Problem requirements ▸ Put each line of the listing below into a numbered list, skipping any blank lines.

Data records:
************

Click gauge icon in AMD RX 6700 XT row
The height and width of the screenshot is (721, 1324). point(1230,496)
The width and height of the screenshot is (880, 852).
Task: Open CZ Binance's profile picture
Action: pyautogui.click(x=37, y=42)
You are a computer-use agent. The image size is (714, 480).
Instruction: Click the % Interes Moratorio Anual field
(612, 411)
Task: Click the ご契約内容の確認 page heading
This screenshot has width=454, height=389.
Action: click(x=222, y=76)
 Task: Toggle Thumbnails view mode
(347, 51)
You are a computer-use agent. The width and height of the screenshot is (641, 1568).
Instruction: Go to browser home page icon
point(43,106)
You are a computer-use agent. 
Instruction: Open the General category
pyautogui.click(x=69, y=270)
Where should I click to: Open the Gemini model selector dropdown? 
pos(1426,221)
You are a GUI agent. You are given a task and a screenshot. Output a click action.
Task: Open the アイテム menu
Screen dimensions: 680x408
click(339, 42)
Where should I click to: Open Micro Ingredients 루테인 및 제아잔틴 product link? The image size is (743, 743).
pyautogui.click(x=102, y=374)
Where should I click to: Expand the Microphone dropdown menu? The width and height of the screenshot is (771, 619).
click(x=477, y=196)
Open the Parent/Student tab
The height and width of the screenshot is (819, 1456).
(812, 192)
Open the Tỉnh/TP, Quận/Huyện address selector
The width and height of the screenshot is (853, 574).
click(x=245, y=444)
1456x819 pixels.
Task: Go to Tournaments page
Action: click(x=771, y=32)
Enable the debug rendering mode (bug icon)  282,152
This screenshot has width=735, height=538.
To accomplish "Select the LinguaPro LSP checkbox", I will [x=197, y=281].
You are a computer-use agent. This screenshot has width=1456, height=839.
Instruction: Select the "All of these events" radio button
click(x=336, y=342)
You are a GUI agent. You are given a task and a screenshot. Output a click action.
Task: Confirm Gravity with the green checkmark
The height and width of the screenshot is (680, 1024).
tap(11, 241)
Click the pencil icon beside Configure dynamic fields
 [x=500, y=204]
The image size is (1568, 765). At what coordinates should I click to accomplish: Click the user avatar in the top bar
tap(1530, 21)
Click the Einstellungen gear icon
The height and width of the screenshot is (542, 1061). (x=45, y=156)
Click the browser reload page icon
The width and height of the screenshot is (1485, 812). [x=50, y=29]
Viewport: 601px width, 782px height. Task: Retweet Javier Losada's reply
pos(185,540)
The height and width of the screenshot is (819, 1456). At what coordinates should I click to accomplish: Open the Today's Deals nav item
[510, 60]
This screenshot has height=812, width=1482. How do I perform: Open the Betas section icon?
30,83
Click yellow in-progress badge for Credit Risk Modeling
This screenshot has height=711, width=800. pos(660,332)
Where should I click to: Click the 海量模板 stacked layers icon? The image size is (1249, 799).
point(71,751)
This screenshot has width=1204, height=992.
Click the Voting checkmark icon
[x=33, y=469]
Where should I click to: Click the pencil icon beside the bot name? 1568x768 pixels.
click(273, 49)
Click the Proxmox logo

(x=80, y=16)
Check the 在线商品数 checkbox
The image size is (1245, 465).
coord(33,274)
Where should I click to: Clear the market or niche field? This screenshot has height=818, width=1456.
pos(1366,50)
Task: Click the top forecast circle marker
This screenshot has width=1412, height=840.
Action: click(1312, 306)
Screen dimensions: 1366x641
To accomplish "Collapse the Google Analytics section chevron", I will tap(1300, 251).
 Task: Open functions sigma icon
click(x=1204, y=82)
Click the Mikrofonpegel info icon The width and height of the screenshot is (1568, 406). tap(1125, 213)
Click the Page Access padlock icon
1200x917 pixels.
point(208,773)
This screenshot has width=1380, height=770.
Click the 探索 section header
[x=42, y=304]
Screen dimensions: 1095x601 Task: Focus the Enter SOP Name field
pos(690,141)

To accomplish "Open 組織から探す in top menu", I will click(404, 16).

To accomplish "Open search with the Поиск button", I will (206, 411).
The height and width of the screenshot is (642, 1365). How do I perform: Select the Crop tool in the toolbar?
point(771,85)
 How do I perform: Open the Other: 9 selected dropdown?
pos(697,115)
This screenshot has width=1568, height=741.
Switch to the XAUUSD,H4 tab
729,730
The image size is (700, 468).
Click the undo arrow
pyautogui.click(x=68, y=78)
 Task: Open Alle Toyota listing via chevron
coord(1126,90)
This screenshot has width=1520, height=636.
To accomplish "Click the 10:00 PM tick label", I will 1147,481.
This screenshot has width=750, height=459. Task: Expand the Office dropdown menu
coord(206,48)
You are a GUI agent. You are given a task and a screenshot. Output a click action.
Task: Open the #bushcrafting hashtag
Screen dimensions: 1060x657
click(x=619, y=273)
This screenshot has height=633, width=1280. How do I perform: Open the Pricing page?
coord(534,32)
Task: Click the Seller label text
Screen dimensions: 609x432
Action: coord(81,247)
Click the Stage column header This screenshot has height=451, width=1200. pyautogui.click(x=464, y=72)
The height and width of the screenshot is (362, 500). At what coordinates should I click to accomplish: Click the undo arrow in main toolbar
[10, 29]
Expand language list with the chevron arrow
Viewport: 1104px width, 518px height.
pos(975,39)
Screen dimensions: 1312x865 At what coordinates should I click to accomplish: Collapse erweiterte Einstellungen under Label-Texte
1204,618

************

Solution ▸
1. Click gauge icon in AMD RX 6700 XT row
2. The height and width of the screenshot is (721, 1324). point(1230,496)
3. The width and height of the screenshot is (880, 852).
4. Task: Open CZ Binance's profile picture
5. Action: pyautogui.click(x=37, y=42)
6. You are a computer-use agent. The image size is (714, 480).
7. Instruction: Click the % Interes Moratorio Anual field
8. (612, 411)
9. Task: Click the ご契約内容の確認 page heading
10. This screenshot has width=454, height=389.
11. Action: click(x=222, y=76)
12.  Task: Toggle Thumbnails view mode
13. (347, 51)
14. You are a computer-use agent. The width and height of the screenshot is (641, 1568).
15. Instruction: Go to browser home page icon
16. point(43,106)
17. You are a computer-use agent. 
18. Instruction: Open the General category
19. pyautogui.click(x=69, y=270)
20. Where should I click to: Open the Gemini model selector dropdown? 
21. pos(1426,221)
22. You are a GUI agent. You are given a task and a screenshot. Output a click action.
23. Task: Open the アイテム menu
24. Screen dimensions: 680x408
25. click(339, 42)
26. Where should I click to: Open Micro Ingredients 루테인 및 제아잔틴 product link? The image size is (743, 743).
27. pyautogui.click(x=102, y=374)
28. Where should I click to: Expand the Microphone dropdown menu? The width and height of the screenshot is (771, 619).
29. click(x=477, y=196)
30. Open the Parent/Student tab
31. The height and width of the screenshot is (819, 1456).
32. (812, 192)
33. Open the Tỉnh/TP, Quận/Huyện address selector
34. The width and height of the screenshot is (853, 574).
35. click(x=245, y=444)
36. 1456x819 pixels.
37. Task: Go to Tournaments page
38. Action: click(x=771, y=32)
39. Enable the debug rendering mode (bug icon)  282,152
40. This screenshot has width=735, height=538.
41. To accomplish "Select the LinguaPro LSP checkbox", I will [x=197, y=281].
42. You are a computer-use agent. This screenshot has width=1456, height=839.
43. Instruction: Select the "All of these events" radio button
44. click(x=336, y=342)
45. You are a GUI agent. You are given a task and a screenshot. Output a click action.
46. Task: Confirm Gravity with the green checkmark
47. The height and width of the screenshot is (680, 1024).
48. tap(11, 241)
49. Click the pencil icon beside Configure dynamic fields
50.  [x=500, y=204]
51. The image size is (1568, 765). At what coordinates should I click to accomplish: Click the user avatar in the top bar
52. tap(1530, 21)
53. Click the Einstellungen gear icon
54. The height and width of the screenshot is (542, 1061). (x=45, y=156)
55. Click the browser reload page icon
56. The width and height of the screenshot is (1485, 812). [x=50, y=29]
57. Viewport: 601px width, 782px height. Task: Retweet Javier Losada's reply
58. pos(185,540)
59. The height and width of the screenshot is (819, 1456). At what coordinates should I click to accomplish: Open the Today's Deals nav item
60. [510, 60]
61. This screenshot has height=812, width=1482. How do I perform: Open the Betas section icon?
62. 30,83
63. Click yellow in-progress badge for Credit Risk Modeling
64. This screenshot has height=711, width=800. pos(660,332)
65. Where should I click to: Click the 海量模板 stacked layers icon? The image size is (1249, 799).
66. point(71,751)
67. This screenshot has width=1204, height=992.
68. Click the Voting checkmark icon
69. [x=33, y=469]
70. Where should I click to: Click the pencil icon beside the bot name? 1568x768 pixels.
71. click(273, 49)
72. Click the Proxmox logo
73. (x=80, y=16)
74. Check the 在线商品数 checkbox
75. The image size is (1245, 465).
76. coord(33,274)
77. Where should I click to: Clear the market or niche field? This screenshot has height=818, width=1456.
78. pos(1366,50)
79. Task: Click the top forecast circle marker
80. This screenshot has width=1412, height=840.
81. Action: click(1312, 306)
82. Screen dimensions: 1366x641
83. To accomplish "Collapse the Google Analytics section chevron", I will tap(1300, 251).
84.  Task: Open functions sigma icon
85. click(x=1204, y=82)
86. Click the Mikrofonpegel info icon The width and height of the screenshot is (1568, 406). tap(1125, 213)
87. Click the Page Access padlock icon
88. 1200x917 pixels.
89. point(208,773)
90. This screenshot has width=1380, height=770.
91. Click the 探索 section header
92. [x=42, y=304]
93. Screen dimensions: 1095x601 Task: Focus the Enter SOP Name field
94. pos(690,141)
95. To accomplish "Open 組織から探す in top menu", I will click(404, 16).
96. To accomplish "Open search with the Поиск button", I will (206, 411).
97. The height and width of the screenshot is (642, 1365). How do I perform: Select the Crop tool in the toolbar?
98. point(771,85)
99.  How do I perform: Open the Other: 9 selected dropdown?
100. pos(697,115)
101. This screenshot has width=1568, height=741.
102. Switch to the XAUUSD,H4 tab
103. 729,730
104. The image size is (700, 468).
105. Click the undo arrow
106. pyautogui.click(x=68, y=78)
107.  Task: Open Alle Toyota listing via chevron
108. coord(1126,90)
109. This screenshot has width=1520, height=636.
110. To accomplish "Click the 10:00 PM tick label", I will 1147,481.
111. This screenshot has width=750, height=459. Task: Expand the Office dropdown menu
112. coord(206,48)
113. You are a GUI agent. You are given a task and a screenshot. Output a click action.
114. Task: Open the #bushcrafting hashtag
115. Screen dimensions: 1060x657
116. click(x=619, y=273)
117. This screenshot has height=633, width=1280. How do I perform: Open the Pricing page?
118. coord(534,32)
119. Task: Click the Seller label text
120. Screen dimensions: 609x432
121. Action: coord(81,247)
122. Click the Stage column header This screenshot has height=451, width=1200. pyautogui.click(x=464, y=72)
123. The height and width of the screenshot is (362, 500). At what coordinates should I click to accomplish: Click the undo arrow in main toolbar
124. [10, 29]
125. Expand language list with the chevron arrow
126. Viewport: 1104px width, 518px height.
127. pos(975,39)
128. Screen dimensions: 1312x865 At what coordinates should I click to accomplish: Collapse erweiterte Einstellungen under Label-Texte
129. 1204,618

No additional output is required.